The UK government has permitted scientists to create animal-human "chimeras" for medical research to develop better treatment for cancer, Alzheimer's and Parkinson's disease.
Researchers faced opposition from ethical campaigners who found the idea of mixing the DNA of humans and animals unacceptable.
However, Health Minister Dawn Primarolo has given the scientists the go ahead signal.
However, the bill insists that any hybrids would be created under authorization from the Human Fertilisation and Embryology Authority and would have to be destroyed after 14 days.
Scientists believe that the new Bill facilitates research into life-threatening diseases.
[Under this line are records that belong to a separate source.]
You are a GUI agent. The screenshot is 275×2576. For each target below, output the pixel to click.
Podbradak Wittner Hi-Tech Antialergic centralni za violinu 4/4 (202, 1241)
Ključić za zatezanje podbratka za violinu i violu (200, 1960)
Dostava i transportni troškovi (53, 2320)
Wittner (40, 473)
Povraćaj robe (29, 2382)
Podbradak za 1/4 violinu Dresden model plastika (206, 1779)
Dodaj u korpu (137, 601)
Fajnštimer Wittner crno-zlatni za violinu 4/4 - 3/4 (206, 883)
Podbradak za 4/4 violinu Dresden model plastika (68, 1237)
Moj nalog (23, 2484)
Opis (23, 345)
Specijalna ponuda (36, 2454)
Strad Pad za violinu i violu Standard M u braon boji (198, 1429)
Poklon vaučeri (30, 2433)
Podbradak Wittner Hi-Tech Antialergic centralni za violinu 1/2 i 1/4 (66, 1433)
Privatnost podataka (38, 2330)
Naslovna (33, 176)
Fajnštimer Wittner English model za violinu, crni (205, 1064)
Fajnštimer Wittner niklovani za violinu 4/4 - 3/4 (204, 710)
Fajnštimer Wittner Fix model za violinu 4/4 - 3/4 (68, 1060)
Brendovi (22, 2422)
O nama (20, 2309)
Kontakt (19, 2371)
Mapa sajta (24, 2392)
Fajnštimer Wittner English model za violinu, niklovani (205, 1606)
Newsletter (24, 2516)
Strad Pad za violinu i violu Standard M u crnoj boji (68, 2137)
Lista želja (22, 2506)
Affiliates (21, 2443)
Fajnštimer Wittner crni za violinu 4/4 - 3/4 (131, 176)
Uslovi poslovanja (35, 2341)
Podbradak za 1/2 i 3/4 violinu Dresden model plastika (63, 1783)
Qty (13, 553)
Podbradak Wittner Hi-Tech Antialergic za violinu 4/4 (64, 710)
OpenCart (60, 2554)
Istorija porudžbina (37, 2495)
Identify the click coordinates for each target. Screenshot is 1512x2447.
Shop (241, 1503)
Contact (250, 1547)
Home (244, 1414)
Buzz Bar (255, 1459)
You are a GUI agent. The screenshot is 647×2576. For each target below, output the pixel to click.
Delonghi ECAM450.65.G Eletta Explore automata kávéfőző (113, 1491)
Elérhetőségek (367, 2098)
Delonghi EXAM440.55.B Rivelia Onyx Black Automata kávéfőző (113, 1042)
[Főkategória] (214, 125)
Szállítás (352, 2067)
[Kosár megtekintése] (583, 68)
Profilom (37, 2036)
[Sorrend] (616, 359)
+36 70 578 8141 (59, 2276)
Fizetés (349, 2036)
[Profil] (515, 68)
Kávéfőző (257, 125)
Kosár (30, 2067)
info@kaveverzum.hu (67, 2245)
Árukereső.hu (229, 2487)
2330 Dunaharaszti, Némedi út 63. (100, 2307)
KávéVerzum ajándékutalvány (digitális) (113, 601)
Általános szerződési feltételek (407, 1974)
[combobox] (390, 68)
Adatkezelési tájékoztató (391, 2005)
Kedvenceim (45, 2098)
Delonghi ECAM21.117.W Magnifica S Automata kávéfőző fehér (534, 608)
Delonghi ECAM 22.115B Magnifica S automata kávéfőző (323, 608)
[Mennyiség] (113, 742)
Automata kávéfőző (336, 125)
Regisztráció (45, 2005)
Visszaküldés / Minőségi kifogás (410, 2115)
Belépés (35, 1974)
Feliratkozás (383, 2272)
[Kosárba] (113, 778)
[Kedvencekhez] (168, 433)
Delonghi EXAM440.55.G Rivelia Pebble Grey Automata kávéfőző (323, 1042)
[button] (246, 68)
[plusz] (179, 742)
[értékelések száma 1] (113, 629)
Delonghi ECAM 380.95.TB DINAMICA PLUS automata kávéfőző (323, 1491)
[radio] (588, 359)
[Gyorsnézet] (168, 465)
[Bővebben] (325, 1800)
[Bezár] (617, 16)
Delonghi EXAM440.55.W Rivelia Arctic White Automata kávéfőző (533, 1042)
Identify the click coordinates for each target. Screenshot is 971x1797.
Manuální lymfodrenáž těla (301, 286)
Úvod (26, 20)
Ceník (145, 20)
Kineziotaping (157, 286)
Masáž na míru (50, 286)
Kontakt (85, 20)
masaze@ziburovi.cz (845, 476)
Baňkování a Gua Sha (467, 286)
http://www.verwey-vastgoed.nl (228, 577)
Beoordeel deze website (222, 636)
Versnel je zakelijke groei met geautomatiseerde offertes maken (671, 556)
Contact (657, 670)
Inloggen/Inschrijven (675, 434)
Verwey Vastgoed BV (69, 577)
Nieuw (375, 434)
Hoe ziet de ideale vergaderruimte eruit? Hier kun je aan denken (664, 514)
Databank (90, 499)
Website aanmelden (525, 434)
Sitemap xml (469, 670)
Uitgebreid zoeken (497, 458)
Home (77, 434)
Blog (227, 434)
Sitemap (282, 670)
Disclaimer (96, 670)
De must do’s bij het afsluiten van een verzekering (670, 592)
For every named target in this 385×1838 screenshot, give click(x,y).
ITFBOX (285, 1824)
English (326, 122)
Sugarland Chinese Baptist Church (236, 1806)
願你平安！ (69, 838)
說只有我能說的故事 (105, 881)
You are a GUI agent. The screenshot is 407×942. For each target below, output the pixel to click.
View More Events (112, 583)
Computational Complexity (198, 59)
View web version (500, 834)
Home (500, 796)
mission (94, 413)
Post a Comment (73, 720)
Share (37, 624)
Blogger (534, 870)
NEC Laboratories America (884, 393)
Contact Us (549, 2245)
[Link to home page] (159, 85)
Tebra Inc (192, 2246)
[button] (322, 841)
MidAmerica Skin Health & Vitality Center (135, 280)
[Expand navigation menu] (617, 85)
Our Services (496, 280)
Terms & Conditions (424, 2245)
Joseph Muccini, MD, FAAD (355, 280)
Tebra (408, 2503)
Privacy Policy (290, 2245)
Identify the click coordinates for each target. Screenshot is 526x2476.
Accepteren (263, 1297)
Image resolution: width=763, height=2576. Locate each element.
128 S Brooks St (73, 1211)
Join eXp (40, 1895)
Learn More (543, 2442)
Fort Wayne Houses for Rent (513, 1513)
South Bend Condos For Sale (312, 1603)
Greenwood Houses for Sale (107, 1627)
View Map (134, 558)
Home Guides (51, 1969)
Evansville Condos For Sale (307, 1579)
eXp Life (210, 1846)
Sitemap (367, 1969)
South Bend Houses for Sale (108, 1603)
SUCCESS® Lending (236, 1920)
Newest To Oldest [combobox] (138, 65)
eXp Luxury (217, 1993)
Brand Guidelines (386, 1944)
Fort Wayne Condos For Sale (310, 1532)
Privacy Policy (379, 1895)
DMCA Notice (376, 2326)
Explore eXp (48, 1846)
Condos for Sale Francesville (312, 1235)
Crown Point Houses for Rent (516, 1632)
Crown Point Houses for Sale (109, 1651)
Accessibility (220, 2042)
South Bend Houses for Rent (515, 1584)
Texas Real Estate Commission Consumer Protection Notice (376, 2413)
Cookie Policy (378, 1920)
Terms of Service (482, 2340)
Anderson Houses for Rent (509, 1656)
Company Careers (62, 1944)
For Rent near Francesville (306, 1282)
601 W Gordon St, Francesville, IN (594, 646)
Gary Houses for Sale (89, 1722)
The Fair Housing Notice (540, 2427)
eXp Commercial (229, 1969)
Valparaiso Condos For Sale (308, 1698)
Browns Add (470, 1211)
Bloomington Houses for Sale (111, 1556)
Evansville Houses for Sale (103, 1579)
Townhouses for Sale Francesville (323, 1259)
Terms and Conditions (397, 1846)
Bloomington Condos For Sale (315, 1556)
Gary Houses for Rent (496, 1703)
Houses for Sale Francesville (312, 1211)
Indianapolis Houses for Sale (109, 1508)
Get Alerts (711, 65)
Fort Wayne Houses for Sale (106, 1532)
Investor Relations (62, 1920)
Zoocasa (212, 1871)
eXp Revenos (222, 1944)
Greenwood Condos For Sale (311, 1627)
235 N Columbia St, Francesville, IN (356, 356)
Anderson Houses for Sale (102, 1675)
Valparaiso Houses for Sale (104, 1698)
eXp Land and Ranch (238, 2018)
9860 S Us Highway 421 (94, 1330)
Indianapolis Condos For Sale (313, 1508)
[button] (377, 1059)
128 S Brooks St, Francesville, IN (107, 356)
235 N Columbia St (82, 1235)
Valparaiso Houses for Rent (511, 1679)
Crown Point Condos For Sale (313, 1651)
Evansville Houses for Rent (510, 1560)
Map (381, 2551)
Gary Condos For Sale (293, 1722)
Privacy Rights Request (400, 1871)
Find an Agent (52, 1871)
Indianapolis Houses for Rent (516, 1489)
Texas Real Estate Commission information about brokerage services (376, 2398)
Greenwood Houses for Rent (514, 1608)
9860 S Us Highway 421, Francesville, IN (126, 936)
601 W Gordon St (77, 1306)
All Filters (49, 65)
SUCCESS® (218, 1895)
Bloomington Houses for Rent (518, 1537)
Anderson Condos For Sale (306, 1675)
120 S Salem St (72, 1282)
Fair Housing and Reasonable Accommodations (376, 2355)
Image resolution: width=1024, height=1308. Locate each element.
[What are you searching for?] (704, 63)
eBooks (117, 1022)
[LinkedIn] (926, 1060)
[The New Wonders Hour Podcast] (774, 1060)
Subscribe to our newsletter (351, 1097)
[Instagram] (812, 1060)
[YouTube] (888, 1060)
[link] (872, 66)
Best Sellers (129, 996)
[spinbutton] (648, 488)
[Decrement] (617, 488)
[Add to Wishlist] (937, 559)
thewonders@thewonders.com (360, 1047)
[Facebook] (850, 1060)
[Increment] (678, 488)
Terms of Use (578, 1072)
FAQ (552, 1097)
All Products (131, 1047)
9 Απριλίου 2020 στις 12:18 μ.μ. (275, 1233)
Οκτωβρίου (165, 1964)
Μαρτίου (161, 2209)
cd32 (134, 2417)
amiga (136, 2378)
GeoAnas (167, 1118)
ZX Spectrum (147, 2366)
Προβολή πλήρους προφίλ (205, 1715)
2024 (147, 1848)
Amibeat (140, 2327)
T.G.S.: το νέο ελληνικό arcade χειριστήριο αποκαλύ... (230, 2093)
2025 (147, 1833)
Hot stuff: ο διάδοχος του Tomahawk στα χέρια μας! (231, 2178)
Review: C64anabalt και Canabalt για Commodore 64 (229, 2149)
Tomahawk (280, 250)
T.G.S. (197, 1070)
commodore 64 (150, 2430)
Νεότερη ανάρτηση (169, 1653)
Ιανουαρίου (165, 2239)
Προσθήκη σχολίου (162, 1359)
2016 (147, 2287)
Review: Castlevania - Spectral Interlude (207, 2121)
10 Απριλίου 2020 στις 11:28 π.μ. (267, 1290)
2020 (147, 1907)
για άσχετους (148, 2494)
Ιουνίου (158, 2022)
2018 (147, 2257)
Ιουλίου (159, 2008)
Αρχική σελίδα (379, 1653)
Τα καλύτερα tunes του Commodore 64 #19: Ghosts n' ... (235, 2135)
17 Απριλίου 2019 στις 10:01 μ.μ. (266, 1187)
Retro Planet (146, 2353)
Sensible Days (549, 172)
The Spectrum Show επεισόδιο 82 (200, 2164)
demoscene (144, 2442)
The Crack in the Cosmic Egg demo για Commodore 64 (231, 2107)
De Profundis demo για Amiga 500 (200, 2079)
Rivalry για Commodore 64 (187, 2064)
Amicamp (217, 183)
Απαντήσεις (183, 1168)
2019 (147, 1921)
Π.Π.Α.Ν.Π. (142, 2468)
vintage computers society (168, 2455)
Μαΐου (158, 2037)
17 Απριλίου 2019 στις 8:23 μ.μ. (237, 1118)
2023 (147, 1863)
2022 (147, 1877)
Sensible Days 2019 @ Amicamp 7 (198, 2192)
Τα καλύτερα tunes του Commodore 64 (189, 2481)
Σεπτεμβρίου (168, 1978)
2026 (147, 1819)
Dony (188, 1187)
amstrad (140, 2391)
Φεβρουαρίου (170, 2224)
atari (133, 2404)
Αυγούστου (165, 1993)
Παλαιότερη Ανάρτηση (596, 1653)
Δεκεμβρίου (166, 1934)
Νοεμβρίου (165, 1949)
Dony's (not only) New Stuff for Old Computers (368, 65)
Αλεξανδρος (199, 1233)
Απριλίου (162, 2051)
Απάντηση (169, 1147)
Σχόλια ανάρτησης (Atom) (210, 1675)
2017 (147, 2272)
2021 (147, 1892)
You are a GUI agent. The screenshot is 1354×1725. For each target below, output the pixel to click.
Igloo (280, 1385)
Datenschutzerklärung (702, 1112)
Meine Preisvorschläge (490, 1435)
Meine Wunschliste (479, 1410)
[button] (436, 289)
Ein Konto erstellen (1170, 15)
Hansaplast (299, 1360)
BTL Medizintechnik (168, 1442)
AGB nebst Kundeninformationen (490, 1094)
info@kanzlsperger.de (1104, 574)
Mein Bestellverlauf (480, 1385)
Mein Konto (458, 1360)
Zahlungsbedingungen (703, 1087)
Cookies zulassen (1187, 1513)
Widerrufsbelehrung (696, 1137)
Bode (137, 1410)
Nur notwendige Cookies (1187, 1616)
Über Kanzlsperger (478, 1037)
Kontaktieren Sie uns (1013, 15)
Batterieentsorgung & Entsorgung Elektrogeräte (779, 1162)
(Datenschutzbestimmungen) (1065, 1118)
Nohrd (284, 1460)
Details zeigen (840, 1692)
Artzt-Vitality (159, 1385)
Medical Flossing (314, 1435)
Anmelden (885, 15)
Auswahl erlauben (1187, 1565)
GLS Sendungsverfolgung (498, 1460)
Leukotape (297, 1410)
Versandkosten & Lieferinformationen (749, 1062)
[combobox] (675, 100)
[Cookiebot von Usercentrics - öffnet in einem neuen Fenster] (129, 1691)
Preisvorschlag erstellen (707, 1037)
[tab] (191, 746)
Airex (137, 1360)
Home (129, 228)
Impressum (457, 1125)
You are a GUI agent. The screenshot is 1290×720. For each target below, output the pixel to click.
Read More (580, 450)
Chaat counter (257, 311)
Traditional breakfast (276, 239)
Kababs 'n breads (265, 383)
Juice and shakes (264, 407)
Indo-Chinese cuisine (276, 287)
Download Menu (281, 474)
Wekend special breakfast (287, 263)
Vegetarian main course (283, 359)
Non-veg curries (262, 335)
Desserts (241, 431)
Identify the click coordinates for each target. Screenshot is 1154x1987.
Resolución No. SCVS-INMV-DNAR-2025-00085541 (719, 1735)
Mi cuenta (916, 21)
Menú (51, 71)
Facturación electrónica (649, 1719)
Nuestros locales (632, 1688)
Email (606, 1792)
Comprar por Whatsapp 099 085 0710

"A compromise to permit the four named types of interspecies embryo under regulation is a positive outcome,' the Daily Mail quoted Lord Rees, President of the Royal Society, as saying.
However, Josephine Quintavalle, of Comment on Reproductive Ethics, said: "It's disturbing that the Government wants to put into law the fact that researchers can create true hybrids."
"This is crossing a barrier that should not be crossed. It is against the dignity of humans and animals," she said. Apart from hybrids, the bill also allows parents to create 'saviour siblings' to treat not just terminal illness in children, but also "serious" diseases for the first time.
The bill also says that doctors must go for other types of tissue and cells to treat kids rather than using stem ceils from umbilical cord of newborn donors. Quintavalle called the plan to allow screening of embryos to find a tissue match for a child suffering from a "serious" illness as "horrifying".
But, the health department has said that the bill has not changed the position for saviour siblings. "This puts the Bill in line with the current HFEA guidance - and it does not change the position on what can be used from saviour siblings," A spokesman for the Department of Health said.